INSTRUCTION> Rewrite every one of these rows, putting "Goal" wherever "Instruction" appears and keeping everything else the same.

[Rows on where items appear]
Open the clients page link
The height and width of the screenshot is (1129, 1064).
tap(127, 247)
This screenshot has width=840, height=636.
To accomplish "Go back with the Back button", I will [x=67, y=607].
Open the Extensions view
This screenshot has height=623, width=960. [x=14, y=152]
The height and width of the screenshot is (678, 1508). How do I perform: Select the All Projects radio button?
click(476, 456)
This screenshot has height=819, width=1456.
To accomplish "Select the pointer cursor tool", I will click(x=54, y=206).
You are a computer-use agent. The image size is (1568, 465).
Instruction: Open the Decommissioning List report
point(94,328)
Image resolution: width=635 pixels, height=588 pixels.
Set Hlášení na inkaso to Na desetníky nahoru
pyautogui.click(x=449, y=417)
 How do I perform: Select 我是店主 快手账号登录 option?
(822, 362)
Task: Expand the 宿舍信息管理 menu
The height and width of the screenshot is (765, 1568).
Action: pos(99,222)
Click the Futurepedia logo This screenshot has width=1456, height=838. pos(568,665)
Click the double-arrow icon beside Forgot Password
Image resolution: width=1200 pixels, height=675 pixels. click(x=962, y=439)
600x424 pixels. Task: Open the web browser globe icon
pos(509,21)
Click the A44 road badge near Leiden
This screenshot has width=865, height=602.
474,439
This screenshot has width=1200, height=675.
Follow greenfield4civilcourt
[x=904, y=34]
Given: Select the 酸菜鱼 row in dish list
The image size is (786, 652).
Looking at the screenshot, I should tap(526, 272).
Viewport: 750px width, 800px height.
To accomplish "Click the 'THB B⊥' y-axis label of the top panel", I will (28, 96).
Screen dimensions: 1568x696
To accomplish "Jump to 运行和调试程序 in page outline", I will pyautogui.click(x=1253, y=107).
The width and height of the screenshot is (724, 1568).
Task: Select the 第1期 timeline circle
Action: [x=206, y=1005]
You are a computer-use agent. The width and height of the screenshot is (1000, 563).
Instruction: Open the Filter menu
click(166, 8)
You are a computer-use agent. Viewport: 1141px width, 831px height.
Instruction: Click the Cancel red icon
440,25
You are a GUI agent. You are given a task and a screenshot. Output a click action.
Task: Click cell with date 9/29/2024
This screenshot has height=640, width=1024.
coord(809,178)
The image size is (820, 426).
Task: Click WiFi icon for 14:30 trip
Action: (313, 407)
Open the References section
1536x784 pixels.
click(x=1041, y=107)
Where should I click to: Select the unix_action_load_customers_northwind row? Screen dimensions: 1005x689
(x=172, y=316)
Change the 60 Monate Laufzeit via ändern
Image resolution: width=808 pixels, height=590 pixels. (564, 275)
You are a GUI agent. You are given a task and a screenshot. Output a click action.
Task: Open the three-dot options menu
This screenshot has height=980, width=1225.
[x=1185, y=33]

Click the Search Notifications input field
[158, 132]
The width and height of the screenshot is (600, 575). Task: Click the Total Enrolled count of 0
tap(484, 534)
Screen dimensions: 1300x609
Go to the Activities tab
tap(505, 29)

RESPONSE TO THIS TASK>
Open the clients page link
The height and width of the screenshot is (1129, 1064).
tap(127, 247)
This screenshot has width=840, height=636.
To accomplish "Go back with the Back button", I will [x=67, y=607].
Open the Extensions view
This screenshot has height=623, width=960. [x=14, y=152]
The height and width of the screenshot is (678, 1508). How do I perform: Select the All Projects radio button?
click(476, 456)
This screenshot has height=819, width=1456.
To accomplish "Select the pointer cursor tool", I will click(x=54, y=206).
You are a computer-use agent. The image size is (1568, 465).
Goal: Open the Decommissioning List report
point(94,328)
Image resolution: width=635 pixels, height=588 pixels.
Set Hlášení na inkaso to Na desetníky nahoru
pyautogui.click(x=449, y=417)
 How do I perform: Select 我是店主 快手账号登录 option?
(822, 362)
Task: Expand the 宿舍信息管理 menu
The height and width of the screenshot is (765, 1568).
Action: pos(99,222)
Click the Futurepedia logo This screenshot has width=1456, height=838. pos(568,665)
Click the double-arrow icon beside Forgot Password
Image resolution: width=1200 pixels, height=675 pixels. click(x=962, y=439)
600x424 pixels. Task: Open the web browser globe icon
pos(509,21)
Click the A44 road badge near Leiden
This screenshot has width=865, height=602.
474,439
This screenshot has width=1200, height=675.
Follow greenfield4civilcourt
[x=904, y=34]
Given: Select the 酸菜鱼 row in dish list
The image size is (786, 652).
Looking at the screenshot, I should tap(526, 272).
Viewport: 750px width, 800px height.
To accomplish "Click the 'THB B⊥' y-axis label of the top panel", I will (28, 96).
Screen dimensions: 1568x696
To accomplish "Jump to 运行和调试程序 in page outline", I will pyautogui.click(x=1253, y=107).
The width and height of the screenshot is (724, 1568).
Task: Select the 第1期 timeline circle
Action: [x=206, y=1005]
You are a computer-use agent. The width and height of the screenshot is (1000, 563).
Goal: Open the Filter menu
click(166, 8)
You are a computer-use agent. Viewport: 1141px width, 831px height.
Goal: Click the Cancel red icon
440,25
You are a GUI agent. You are given a task and a screenshot. Output a click action.
Task: Click cell with date 9/29/2024
This screenshot has height=640, width=1024.
coord(809,178)
The image size is (820, 426).
Task: Click WiFi icon for 14:30 trip
Action: (313, 407)
Open the References section
1536x784 pixels.
click(x=1041, y=107)
Where should I click to: Select the unix_action_load_customers_northwind row? Screen dimensions: 1005x689
(x=172, y=316)
Change the 60 Monate Laufzeit via ändern
Image resolution: width=808 pixels, height=590 pixels. (564, 275)
You are a GUI agent. You are given a task and a screenshot. Output a click action.
Task: Open the three-dot options menu
This screenshot has height=980, width=1225.
[x=1185, y=33]

Click the Search Notifications input field
[158, 132]
The width and height of the screenshot is (600, 575). Task: Click the Total Enrolled count of 0
tap(484, 534)
Screen dimensions: 1300x609
Go to the Activities tab
tap(505, 29)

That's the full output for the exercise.